Furthermore, having used Linux for almost a month now...I must say that when fully customized, it blows Vista out of the water...


----------



## vish786 (Jun 23, 2007)

ok one person is converted to linux now


----------



## Zeeshan Quireshi (Jun 23, 2007)

faraaz said:
			
		

> Furthermore, having used Linux for almost a month now...I must say that when fully customized, it blows Vista out of the water...


 *This is exactly what linux first timers say .*

Eventually , they fizz out and face the reality .


----------



## faraaz (Jun 23, 2007)

@Vish: Totally dude!! I wouldn't say I was a fanboy...but today, I managed to get USB working in XP which was running within Linux through VirtualBox. I then proceeded to hook it up so that my Nokia N80 which is totally incompatible with Linux as such can sync with the guest installation of XP.

This eliminated one MAJOR reason I was hanging on to my XP install cuz I take a LOAD of photos.
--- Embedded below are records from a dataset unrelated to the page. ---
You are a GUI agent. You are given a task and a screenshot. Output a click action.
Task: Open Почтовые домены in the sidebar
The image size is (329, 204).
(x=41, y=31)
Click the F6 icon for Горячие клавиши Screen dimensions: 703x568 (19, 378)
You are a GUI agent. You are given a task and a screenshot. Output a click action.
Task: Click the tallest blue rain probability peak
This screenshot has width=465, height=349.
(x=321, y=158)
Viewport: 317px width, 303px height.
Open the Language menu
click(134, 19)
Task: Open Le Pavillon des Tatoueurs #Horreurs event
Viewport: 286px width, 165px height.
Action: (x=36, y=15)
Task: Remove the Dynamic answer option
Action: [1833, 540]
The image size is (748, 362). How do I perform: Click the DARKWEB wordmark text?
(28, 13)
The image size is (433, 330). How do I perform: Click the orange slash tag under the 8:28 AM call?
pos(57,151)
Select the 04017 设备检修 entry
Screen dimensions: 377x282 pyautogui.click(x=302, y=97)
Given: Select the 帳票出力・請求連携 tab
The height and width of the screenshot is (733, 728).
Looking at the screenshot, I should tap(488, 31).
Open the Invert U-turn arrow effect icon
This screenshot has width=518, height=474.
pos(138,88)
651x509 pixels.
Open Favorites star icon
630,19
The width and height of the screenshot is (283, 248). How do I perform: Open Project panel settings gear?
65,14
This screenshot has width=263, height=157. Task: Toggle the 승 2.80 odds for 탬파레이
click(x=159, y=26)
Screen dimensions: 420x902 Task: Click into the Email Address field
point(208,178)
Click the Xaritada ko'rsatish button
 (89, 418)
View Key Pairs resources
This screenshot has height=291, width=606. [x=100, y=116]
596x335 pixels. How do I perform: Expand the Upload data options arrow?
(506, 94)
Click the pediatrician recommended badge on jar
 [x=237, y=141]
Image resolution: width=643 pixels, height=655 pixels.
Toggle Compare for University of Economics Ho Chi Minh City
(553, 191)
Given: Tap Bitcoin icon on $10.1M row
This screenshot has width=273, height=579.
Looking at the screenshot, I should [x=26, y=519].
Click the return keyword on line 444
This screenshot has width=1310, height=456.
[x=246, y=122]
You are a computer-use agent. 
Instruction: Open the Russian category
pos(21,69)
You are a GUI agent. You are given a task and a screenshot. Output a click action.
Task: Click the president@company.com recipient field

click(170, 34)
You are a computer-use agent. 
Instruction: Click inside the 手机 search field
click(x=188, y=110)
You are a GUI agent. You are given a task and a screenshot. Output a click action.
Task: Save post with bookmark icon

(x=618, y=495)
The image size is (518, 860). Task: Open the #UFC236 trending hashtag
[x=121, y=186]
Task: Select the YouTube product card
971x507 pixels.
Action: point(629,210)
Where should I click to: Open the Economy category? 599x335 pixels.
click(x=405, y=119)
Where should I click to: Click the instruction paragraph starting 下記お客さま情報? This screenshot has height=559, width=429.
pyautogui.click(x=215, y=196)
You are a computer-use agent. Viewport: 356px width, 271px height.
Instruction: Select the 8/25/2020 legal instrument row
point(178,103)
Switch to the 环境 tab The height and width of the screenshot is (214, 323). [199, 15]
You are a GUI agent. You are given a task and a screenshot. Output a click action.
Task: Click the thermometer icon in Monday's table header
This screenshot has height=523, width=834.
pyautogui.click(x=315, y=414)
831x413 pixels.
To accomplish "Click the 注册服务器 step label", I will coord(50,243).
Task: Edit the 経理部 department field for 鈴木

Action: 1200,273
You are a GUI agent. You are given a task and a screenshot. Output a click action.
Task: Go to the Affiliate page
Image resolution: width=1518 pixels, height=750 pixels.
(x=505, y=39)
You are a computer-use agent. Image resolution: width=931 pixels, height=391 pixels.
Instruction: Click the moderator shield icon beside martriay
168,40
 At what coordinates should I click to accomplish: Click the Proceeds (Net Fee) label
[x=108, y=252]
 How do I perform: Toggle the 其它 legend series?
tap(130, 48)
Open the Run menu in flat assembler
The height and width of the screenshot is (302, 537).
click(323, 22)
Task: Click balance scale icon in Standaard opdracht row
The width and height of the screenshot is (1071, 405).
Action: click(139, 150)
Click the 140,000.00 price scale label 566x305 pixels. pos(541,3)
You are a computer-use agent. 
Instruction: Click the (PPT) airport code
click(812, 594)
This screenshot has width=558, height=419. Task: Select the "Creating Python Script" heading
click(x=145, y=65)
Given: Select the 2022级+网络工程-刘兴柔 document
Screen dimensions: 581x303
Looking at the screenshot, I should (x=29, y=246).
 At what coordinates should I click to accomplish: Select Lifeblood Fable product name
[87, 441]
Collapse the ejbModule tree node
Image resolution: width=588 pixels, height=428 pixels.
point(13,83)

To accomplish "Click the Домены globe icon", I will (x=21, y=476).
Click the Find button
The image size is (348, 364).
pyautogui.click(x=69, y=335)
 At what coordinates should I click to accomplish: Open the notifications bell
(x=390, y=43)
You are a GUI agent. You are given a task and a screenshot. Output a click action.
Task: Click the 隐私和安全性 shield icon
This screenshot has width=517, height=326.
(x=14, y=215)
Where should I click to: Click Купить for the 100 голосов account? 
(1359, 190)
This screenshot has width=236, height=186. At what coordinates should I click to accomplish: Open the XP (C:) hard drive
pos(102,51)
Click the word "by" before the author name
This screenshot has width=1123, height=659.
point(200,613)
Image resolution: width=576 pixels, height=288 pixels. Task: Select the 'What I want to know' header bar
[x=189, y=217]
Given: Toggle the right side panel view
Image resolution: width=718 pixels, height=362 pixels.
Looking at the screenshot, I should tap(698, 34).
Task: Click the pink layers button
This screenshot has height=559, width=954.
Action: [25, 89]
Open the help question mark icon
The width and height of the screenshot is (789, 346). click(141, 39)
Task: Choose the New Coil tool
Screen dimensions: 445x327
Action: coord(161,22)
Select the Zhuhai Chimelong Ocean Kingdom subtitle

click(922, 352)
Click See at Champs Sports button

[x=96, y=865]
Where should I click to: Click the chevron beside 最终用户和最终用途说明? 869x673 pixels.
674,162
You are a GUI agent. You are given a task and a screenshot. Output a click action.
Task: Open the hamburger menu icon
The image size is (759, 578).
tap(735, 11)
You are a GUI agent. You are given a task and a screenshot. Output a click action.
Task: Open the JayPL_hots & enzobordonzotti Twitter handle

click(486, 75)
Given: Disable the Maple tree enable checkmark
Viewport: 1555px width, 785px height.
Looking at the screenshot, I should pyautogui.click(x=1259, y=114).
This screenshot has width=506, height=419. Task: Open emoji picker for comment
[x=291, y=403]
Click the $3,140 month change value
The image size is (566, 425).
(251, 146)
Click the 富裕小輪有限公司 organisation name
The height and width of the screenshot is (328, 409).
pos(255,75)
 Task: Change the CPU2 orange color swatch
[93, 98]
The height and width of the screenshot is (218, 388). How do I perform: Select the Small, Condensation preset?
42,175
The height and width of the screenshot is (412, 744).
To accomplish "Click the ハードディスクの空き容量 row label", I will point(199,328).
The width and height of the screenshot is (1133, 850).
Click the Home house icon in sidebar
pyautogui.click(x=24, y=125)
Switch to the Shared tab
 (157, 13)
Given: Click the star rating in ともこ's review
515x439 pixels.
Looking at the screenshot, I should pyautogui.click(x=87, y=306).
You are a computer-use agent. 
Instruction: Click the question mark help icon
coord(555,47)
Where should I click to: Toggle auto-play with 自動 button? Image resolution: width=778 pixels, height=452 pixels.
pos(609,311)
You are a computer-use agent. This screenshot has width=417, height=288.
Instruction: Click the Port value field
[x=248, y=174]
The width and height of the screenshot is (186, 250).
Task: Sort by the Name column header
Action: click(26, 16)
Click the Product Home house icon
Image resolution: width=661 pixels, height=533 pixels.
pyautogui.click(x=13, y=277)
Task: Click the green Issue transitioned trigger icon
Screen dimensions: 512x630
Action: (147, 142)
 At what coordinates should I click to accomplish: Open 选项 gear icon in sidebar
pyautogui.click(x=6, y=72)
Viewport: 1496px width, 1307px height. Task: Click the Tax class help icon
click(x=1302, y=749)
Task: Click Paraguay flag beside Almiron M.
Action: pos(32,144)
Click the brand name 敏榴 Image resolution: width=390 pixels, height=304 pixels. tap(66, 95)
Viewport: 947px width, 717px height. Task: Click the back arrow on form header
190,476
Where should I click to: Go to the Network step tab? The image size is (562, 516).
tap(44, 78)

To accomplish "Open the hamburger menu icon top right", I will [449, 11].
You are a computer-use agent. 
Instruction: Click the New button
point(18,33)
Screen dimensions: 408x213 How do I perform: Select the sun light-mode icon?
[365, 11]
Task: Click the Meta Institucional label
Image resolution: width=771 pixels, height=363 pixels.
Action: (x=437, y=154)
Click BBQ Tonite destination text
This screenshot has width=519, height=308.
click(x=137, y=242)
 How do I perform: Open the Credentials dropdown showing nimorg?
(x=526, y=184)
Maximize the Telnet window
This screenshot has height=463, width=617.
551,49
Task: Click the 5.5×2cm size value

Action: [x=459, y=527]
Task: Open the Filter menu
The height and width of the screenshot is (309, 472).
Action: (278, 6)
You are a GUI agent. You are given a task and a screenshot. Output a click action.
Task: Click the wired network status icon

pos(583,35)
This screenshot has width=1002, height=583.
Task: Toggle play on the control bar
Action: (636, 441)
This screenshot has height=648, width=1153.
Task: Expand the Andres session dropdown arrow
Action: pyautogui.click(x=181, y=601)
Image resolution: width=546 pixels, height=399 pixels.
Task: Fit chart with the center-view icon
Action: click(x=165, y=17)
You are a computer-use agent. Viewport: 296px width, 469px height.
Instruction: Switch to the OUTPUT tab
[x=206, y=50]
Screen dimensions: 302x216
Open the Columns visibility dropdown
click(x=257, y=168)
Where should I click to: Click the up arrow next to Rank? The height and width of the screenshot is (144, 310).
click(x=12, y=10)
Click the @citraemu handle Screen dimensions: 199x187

Another thing was I managed to get like 6 of my all time favorite games (Commandos 2, Baldurs Gate 2, Icewind Dale 2, Oblivion, System Shock 2 & Warcraft III) to work on my Sabayon install pretty painlessly through VirtualBox ('cept for Oblivion of course...that works in WINE). The point is...I am slowly adapting and I am booting into Windows less and less as each day goes by...

EditZeeshan: You'd think so...but beyond all the eye candy, Linux gives you heaps of extra functionality that Windows never can. The 4 desktops for one make multi-tasking a DREAM! Konqueror is totally integrated with the OS which Explorer in Vista is barely starting to approach right now. Extra panels may seem like a small thing, but I love having 8 panels on my desktop with each having a very specific set of icons. The list goes on and on and on...

PS: What's the reality?


----------



## ~Phenom~ (Jun 23, 2007)

ROFL to see this thread , especially when I saw a  thread saying Vista is most secure earlier today.

Peace.


----------



## ChaiTan3 (Jun 23, 2007)

Zeeshan Quireshi said:
			
		

> *This is exactly what linux first timers say .*
> 
> Eventually , they fizz out and face the reality .


What reality?


----------



## Zeeshan Quireshi (Jun 23, 2007)

faraaz said:
			
		

> Furthermore, having used Linux for almost a month now...I must say that when fully customized, it blows Vista out of the water...


 Faraaz , as you say that Linux totally blows out windows , i would suggest u remove each and every trace of windows from your system and then do things the linux way .

PS: that includes trying to figure out how to get your mobile work , which , in windows was taken for granted.


----------



## vish786 (Jun 23, 2007)

@zeehan 

bache ki jaan le gha kya be... , tu to oske peche hi pad gaya


----------



## faraaz (Jun 23, 2007)

@Zeeshan: You still haven't told me what the reality is. And I didn't say Linux blows Windows out of the water, I said VISTA...as you so nicely quoted for me. I don't mind using XP now and then, but that's only when I feel like playing Neverwinter Nights, NFS MW, NFS Carbon and STALKER. Trust me, if I could get these and future game titles to work on Linux I wouldn't bother.

Besides, I've only been using Linux for a month and already I've moved all my data to Linux and left Windows as a barebone install with nothing on it right now. AND I haven't booted into Windows for a week...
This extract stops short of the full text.